We eat yogurt daily in our home, and have been feeding our little ones organic yogurt since they started solids! Happy Family has always been one of our go-to organic brands for snacks, yogurt, solids, and squeeze pouches… and so finding this delicious recipe for pancakes that uses their Whole Milk Yogurt Cups has me really excited!

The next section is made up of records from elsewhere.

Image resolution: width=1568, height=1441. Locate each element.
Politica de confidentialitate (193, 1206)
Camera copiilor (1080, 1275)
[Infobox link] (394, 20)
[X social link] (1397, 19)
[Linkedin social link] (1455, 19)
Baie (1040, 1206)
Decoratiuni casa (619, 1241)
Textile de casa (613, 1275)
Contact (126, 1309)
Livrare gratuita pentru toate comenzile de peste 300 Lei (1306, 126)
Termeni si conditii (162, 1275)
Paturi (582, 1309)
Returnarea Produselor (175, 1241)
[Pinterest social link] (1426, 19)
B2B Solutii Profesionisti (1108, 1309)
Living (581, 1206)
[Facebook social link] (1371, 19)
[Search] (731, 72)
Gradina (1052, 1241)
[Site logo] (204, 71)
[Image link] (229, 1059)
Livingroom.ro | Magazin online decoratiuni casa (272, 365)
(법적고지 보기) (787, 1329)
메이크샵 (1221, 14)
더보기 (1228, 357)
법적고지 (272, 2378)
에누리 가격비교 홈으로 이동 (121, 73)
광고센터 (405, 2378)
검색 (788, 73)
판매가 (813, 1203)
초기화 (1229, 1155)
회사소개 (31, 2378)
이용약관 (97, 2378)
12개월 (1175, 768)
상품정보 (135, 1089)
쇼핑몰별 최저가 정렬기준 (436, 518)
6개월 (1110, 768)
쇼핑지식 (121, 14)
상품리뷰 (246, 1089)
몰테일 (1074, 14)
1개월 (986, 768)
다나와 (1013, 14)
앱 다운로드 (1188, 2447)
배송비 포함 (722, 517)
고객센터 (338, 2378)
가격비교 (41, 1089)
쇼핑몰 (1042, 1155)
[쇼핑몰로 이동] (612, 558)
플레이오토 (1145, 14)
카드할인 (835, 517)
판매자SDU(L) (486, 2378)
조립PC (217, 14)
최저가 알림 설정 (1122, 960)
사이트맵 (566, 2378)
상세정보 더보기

Breakfast, anyone?

Yummy Yogurt Pancakes

Ingredients

4 Happy Baby Whole Milk Yogurt Cups (pick your favorite fruity flavor!)
½ cup whole wheat flour
½ cup white flour
2 teaspoons baking powder
½ cup whole milk* (“Mom” prefers organic)
1 egg**
Butter or oil for cooking (“Mom” prefers organic butter or coconut oil)

Preparation

STEP 1
Mix flour and baking powder in a bowl.

STEP 2
In a separate bowl, mix together yogurt, milk, and egg.

STEP 3
Combine yogurt mixture into the dry ingredients and mix. Batter will be a bit thick.

STEP 4
Heat a small amount of butter or oil in a pan over medium high heat.

STEP 5
Place a few tablespoons of the mixture in the pan, cook until bubbles appear, and then flip. Cook until golden brown. Repeat.

STEP 6
Freeze the remaining pancakes, and enjoy for a quick meal or snack in the future.

Makes about 20 small pancakes.

Please Note:

*This small amount of cow’s milk is safe before 1 year if your baby doesn’t have a milk allergy. If they do, use a plant-based milk.

**If your baby has an egg allergy, replace the egg with 2 to 3 tablespoons of unsweetened applesauce.